With rising tax pressure, frozen Inheritance Tax thresholds and increasing business and property values, business succession planning and wealth protection have become critical issues for family business owners and investors in the UK.

In 2026, many entrepreneurs are realising that a lack of succession planning can result in significant tax exposure, cash-flow problems and loss of control over the business following death or incapacity.

Two of the most commonly considered structures in this area are Family Investment Companies (FICs) and Trusts. When designed correctly, both can be highly effective tools for protecting wealth and transferring value to the next generation — but only if they are properly structured and aligned with the individual’s tax position.

Why business succession planning matters more than ever in 2026

Several factors have increased the importance of succession planning in recent years:

  • frozen tax thresholds, including Inheritance Tax bands,
  • steady growth in the value of private businesses and investment property portfolios,
  • increased HMRC scrutiny of wealth and ownership structures,
  • a rise in family disputes following the death of a business owner.

In practice, this means that Inheritance Tax liabilities often arise unexpectedly and must be settled quickly, sometimes forcing the sale of a business or key investment assets.

Succession planning is therefore no longer a long-term consideration — it is a core part of responsible wealth management.

What is a Family Investment Company (FIC)?

A Family Investment Company is a UK limited company established primarily to hold and manage family wealth, rather than to trade operationally.

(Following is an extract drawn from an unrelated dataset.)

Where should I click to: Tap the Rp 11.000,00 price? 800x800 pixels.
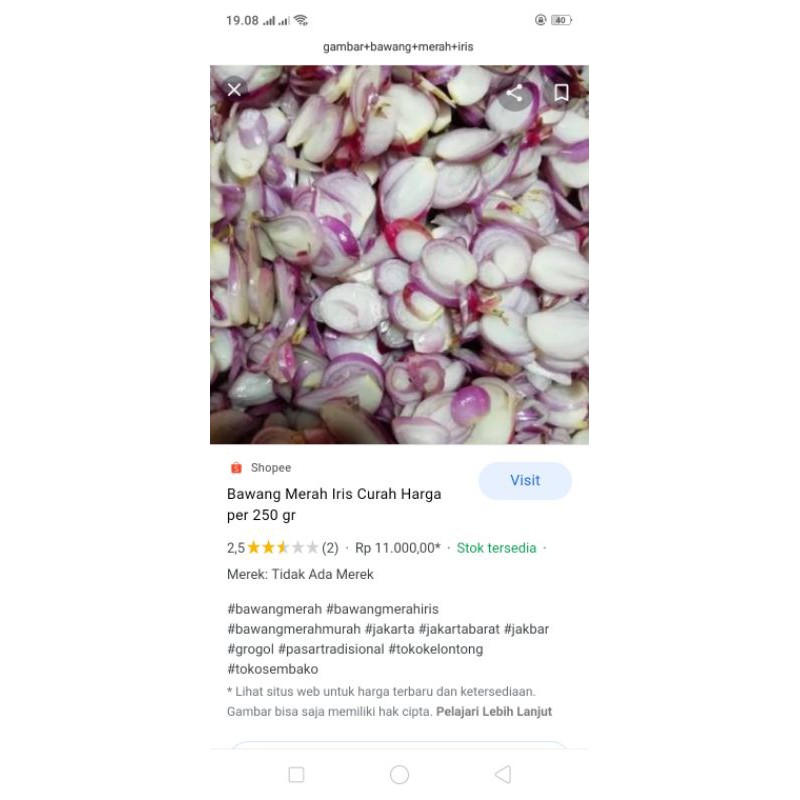[x=397, y=548]
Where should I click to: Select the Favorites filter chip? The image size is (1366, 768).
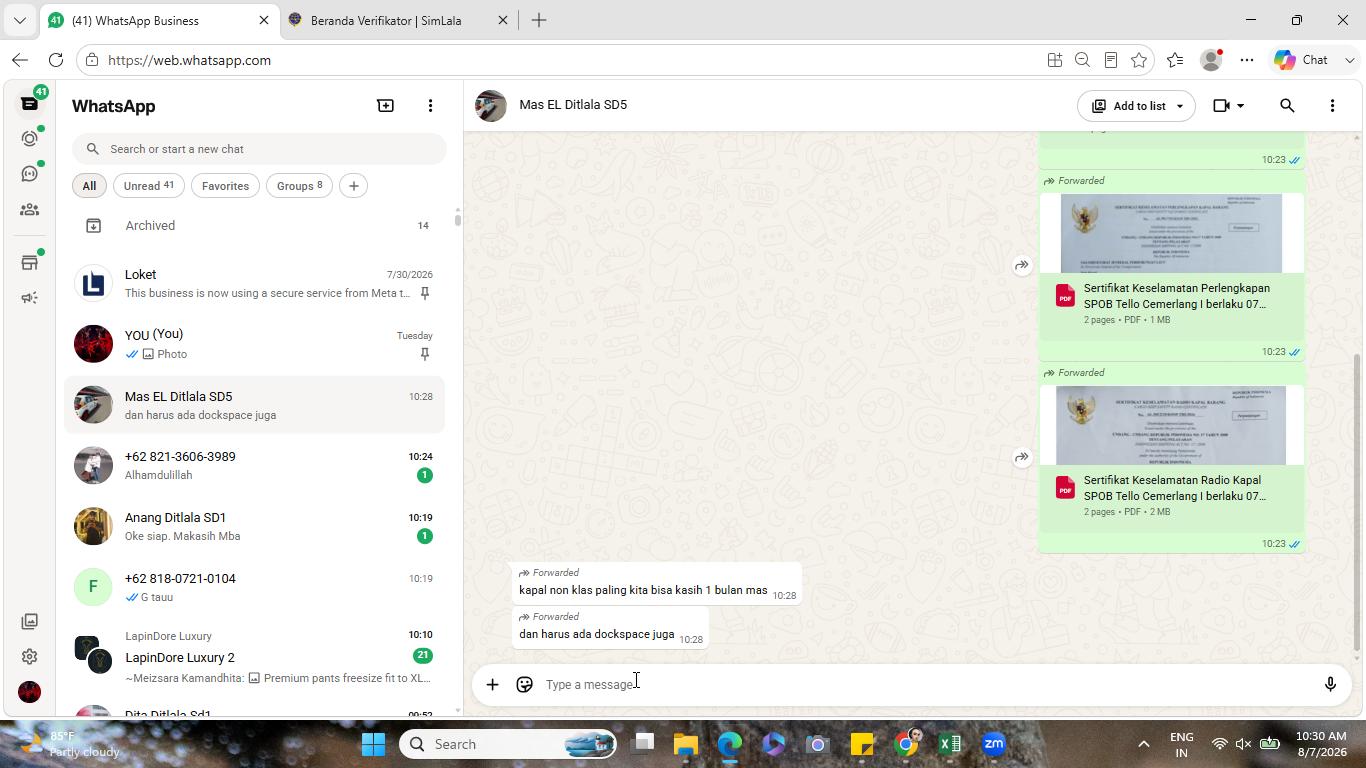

How does a FIC work in practice?

  • the founder introduces capital or assets (such as cash or investment property),
  • retains control through voting shares,
  • future generations receive economic growth through non-voting or growth shares,
  • the increase in value occurs outside the founder’s personal estate.

Common assets held within a FIC

  • buy-to-let and investment property portfolios,
  • equity and investment portfolios,
  • cash reserves,
  • overseas investments.

Key advantages of a Family Investment Company

  • retention of control by the founder,
  • structured succession planning without immediate transfer of ownership,
  • potential reduction of exposure to Inheritance Tax,
  • flexibility in income extraction and dividend planning.

Risks and limitations of FICs

  • ongoing compliance and administration costs,
  • requirement for proper asset valuations,
  • complexity of share structures,
  • no “one-size-fits-all” solution — each FIC must be bespoke.

Trusts as a succession planning tool

Trusts have long been used in the UK for estate and succession planning, but in 2026 they require careful consideration due to evolving tax rules.

Common types of trusts used in the UK

  • discretionary trusts,
  • interest in possession trusts.

Trusts and Inheritance Tax

Trusts may be subject to:

  • an entry charge when assets are settled,
  • periodic ten-year charges,
  • exit charges when assets are distributed.

As a result, trusts are not always the most tax-efficient solution, but they can provide enhanced asset protection and flexibility in managing beneficiaries’ interests.

Family Investment Company vs Trust – which is right for you?

There is no universal answer. The choice between a FIC and a trust depends on:

  • the overall value of the estate,
  • family structure and succession objectives,
  • type of assets involved,
  • tax residency of the founder,
  • long-term control and income requirements.

In many cases, hybrid solutions combining a FIC with a trust are used to balance control, tax efficiency and asset protection.

Common mistakes in business succession planning

Business owners and investors frequently make the following errors:

  • using off-the-shelf structures without professional advice,
  • failing to obtain proper valuations,
  • inconsistency between ownership structures and wills,
  • implementing structures without ongoing tax review.

Any of these mistakes can result in unexpected tax liabilities or family disputes.

When should succession planning begin?

The optimal time to plan succession is during periods of growth and stability, not at retirement or in response to a crisis.

Early planning provides:

  • greater flexibility,
  • more tax-efficient options,
  • reduced long-term risk.

Summary

Both Family Investment Companies and Trusts can play a powerful role in business succession planning and wealth protection in the UK in 2026. The key is ensuring that any structure is tailored to the individual’s circumstances, compliant with UK tax legislation and aligned with wider estate planning objectives.